Interestingly, in a pretrial document Cochonour lawyer, Rich Halprin of Chicago, freely admitted his client signed Martha Hayden's name and asserted that he had broad legal authority to do so. Halprin said Cochonour could obligate Martha Hayden to large bank loans because "he was, as a matter of law, her fiduciary" as a result of enjoying her "trust and confidence."
Prosecutor Schaefer acknowledged after the trial that he was "licking his wounds" from a stinging defeat but said he will "continue to look at allegations" of other forgeries.
Naperville lawyer Fred Roth, one of the civil lawyers pursuing Cochonour, noted that Eggers' decision represents "one forgery case" and he said there are other forgeries in which Cochonour benefited substantially at the expense of Martha Hayden. "All of the concerns of Judge Eggers will be more than addressed," Roth said.
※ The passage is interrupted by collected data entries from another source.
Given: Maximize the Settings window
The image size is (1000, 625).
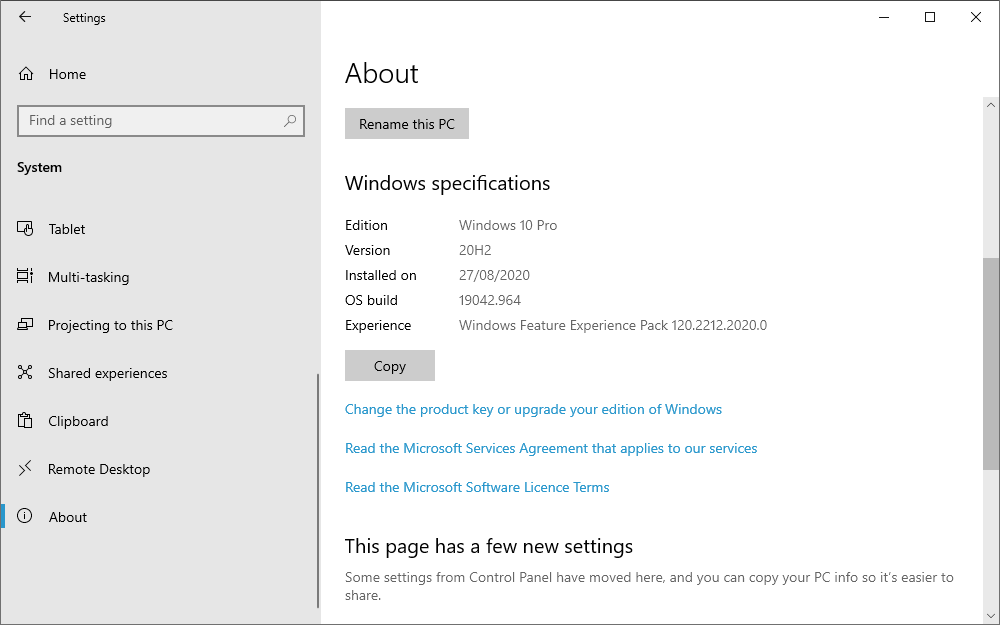Looking at the screenshot, I should click(x=930, y=17).
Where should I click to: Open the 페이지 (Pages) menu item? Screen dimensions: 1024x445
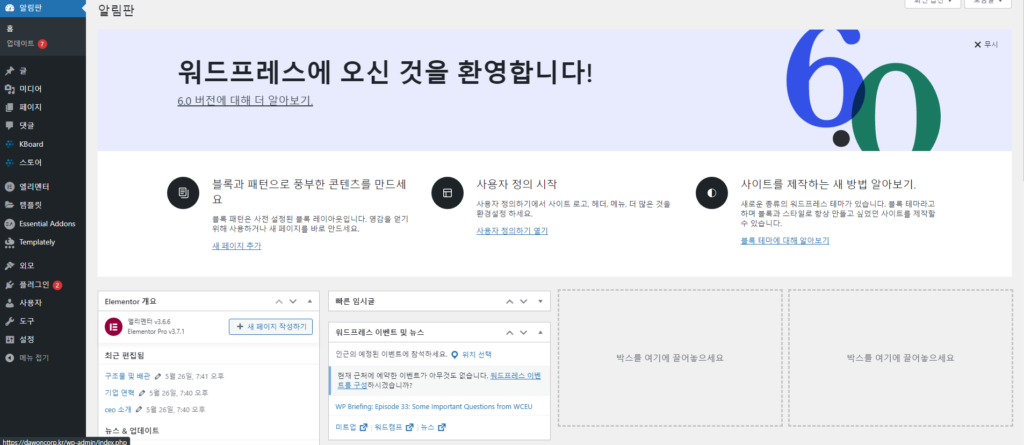(x=30, y=107)
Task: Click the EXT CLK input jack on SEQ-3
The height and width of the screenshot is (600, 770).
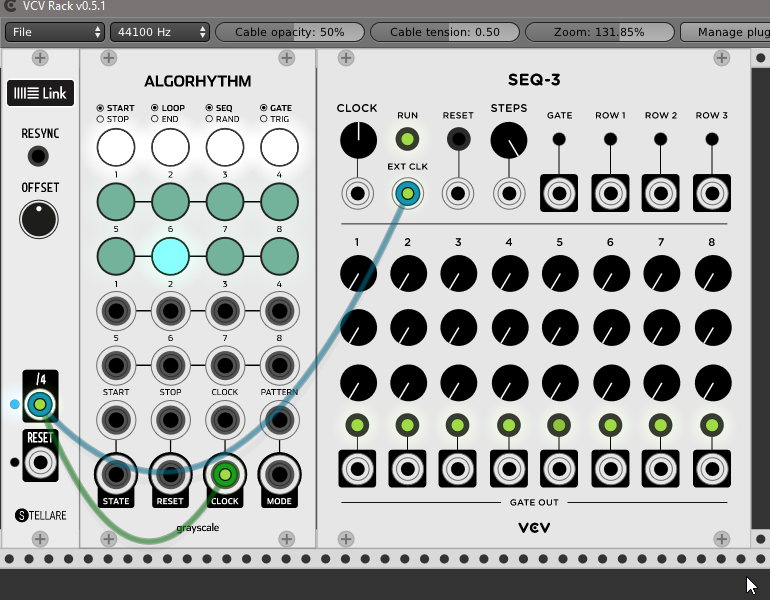Action: pos(407,193)
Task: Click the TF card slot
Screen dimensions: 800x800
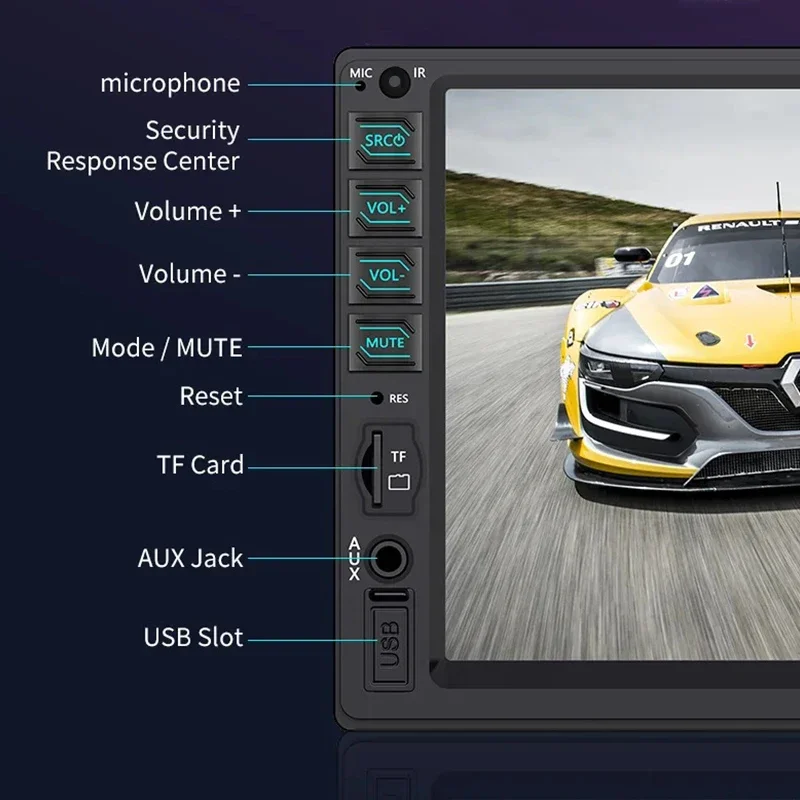Action: pyautogui.click(x=376, y=467)
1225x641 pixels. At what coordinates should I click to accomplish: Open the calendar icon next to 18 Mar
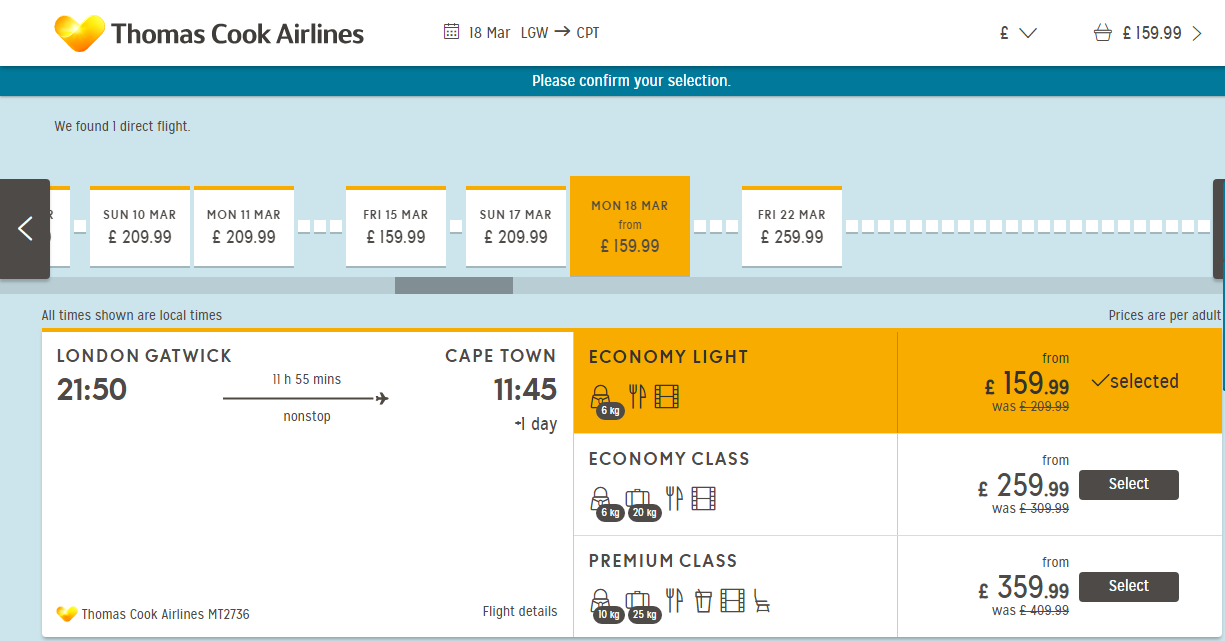click(x=452, y=32)
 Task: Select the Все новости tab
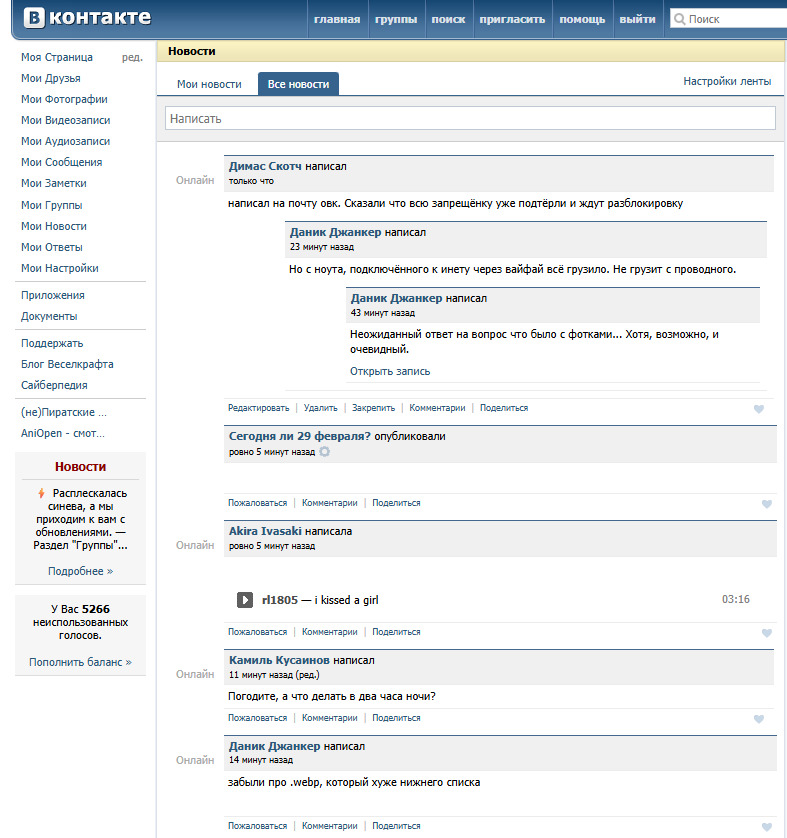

He noted that $188,000 bequeathed to Martha Hayden by her son ended up in a Cochonour investment account and that Cochonour used it to purchase gold coins. Roth also noted that Cochonour cashed in $312,000 of Martha Hayden's certificates of deposit at the First National Bank of Toledo and used the money to settle a family debt with a bank in Houston.
"That's a pretty direct benefit," Roth said.
Still, Cochonour, at least for now, is sitting pretty. Despite receiving a lucrative pension, he's refused to pay any of the civil judgment against him because he claims he has no money, has purged himself of civil contempt by responding to questions about his assets and no longer has to answer to state prison officials.